* EXCERPT:
Synthesis methods include both top-down approaches (e.g., laser ablation, chemical oxidation) and bottom-up strategies (e.g., pyrolysis, microwave-assisted synthesis).
Laser ablation is recognized for its ability to produce CDs with controlled size and minimal chemical contamination. Traditionally, this technique uses synthetic or inorganic carbon sources. The use of natural biomass, such as plant leaves, offers a more sustainable alternative.
Methodology
In the study, bay leaves were irradiated using a Nd:YAG laser (1064 nm, 3 ns pulse duration, 100 mJ energy per pulse, 1 Hz repetition rate) while submerged in phosphate-buffered saline (PBS). Approximately 20 layers of bay leaves, each around 350 µm thick, were stacked in a glass test tube.
The sample was moved during irradiation to distribute the laser exposure evenly and avoid perforation. The process lasted for two hours, delivering about 7200 pulses. The laser ablation generated carbon-based nanoparticles directly in the PBS solution.
To characterize the resulting particles, several techniques were applied. UV-Visible spectroscopy showed an absorption peak near 274 nm, typical of π-π* transitions in carbon materials. Transmission electron microscopy (TEM) revealed mainly spherical particles, mostly 2–4 nm in diameter, with some larger particles present.
High-resolution TEM images indicated lattice fringes, suggesting some crystalline features. Under 365 nm UV light, the samples emitted blue light centered around 472 nm, indicating photoluminescence.
ATR-FTIR spectroscopy identified surface functional groups, including hydroxyl and carbonyl groups, associated with water dispersibility and biocompatibility. The fluorescence properties remained stable over a three-month period. Additional imaging with optical microscopy and scanning electron microscopy (SEM) provided further morphological context.

* MATERIAL:
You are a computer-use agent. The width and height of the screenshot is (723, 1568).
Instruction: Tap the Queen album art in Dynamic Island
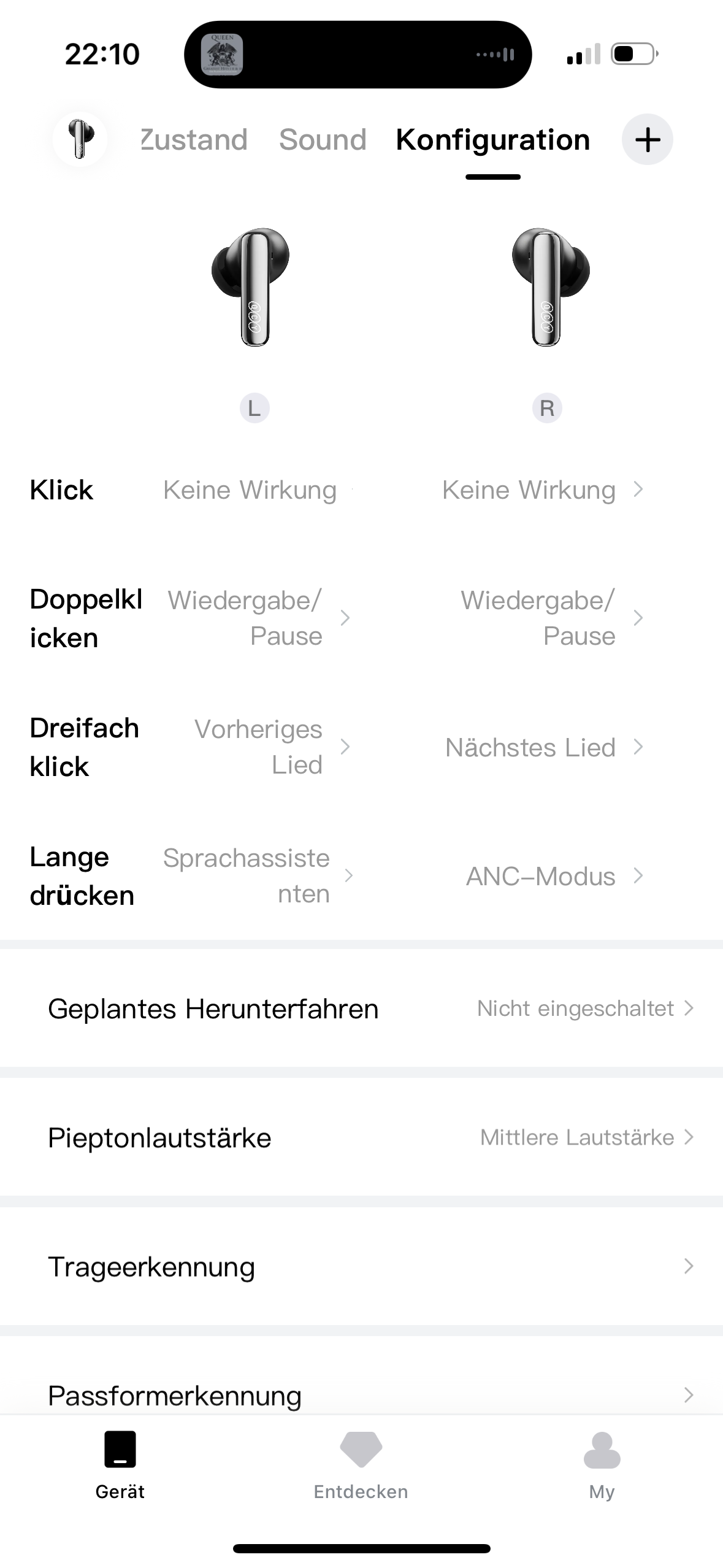point(222,54)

* WORK TO DO:
(A) Rewrite the section of the bay-leaf laser ablation text from "The sample was" up to and including "the PBS solution.", replacing "evenly" with "uniformly".
(B) Based on the bay-leaf laser ablation text, state whether each statement agrees with it, answering yes or no and quoting the words that decide it. (i) The irradiation ran for two hours and delivered roughly 7200 pulses. (ii) TEM showed that most particles were rod-shaped. (iii) The fluorescence stayed stable for six months.
(C) Write the next part of the bay-leaf laser ablation text, starting after its final sentence.

* ANSWERS:
(A)
The sample was moved during irradiation to distribute the laser exposure uniformly and avoid perforation. The process lasted for two hours, delivering about 7200 pulses. The laser ablation generated carbon-based nanoparticles directly in the PBS solution.

(B)
(i) Yes: "The process lasted for two hours, delivering about 7200 pulses."
(ii) No: "Transmission electron microscopy (TEM) revealed mainly spherical particles"
(iii) No: "The fluorescence properties remained stable over a three-month period."

(C)
Results and Discussion
The synthesis method produced carbon dots with fluorescence and structural characteristics consistent with known nanomaterials. The absorption peak at 274 nm and emission around 472 nm are typical of CDs with sp² carbon domains and surface-related emission centers. TEM analysis confirmed a dominant particle size of 2–4 nm, with spherical morphology and partial crystalline features.
The optical properties, including emission under UV excitation, are consistent with size-dependent quantum confinement effects and possible contributions from surface defect states. ATR-FTIR analysis indicated the presence of hydrophilic functional groups, supporting the observed solubility and potential biocompatibility. The luminescence remained stable over a three-month period, suggesting chemical and structural stability.
Conclusion
The study presents a straightforward method for producing fluorescent carbon dots through laser ablation of bay leaves in PBS. The resulting nanoparticles are predominantly below 10 nm in size and exhibit blue photoluminescence under UV light. Their structural and chemical properties suggest potential applications in imaging and sensing technologies.
The use of natural bay leaves as a carbon source supports a more sustainable approach to CD synthesis and reduces the dependence on synthetic precursors or harsh chemicals. The findings demonstrate the relationship between synthesis conditions, nanoparticle structure, and optical behavior. Future research could further investigate and tailor the properties of these CDs for targeted applications.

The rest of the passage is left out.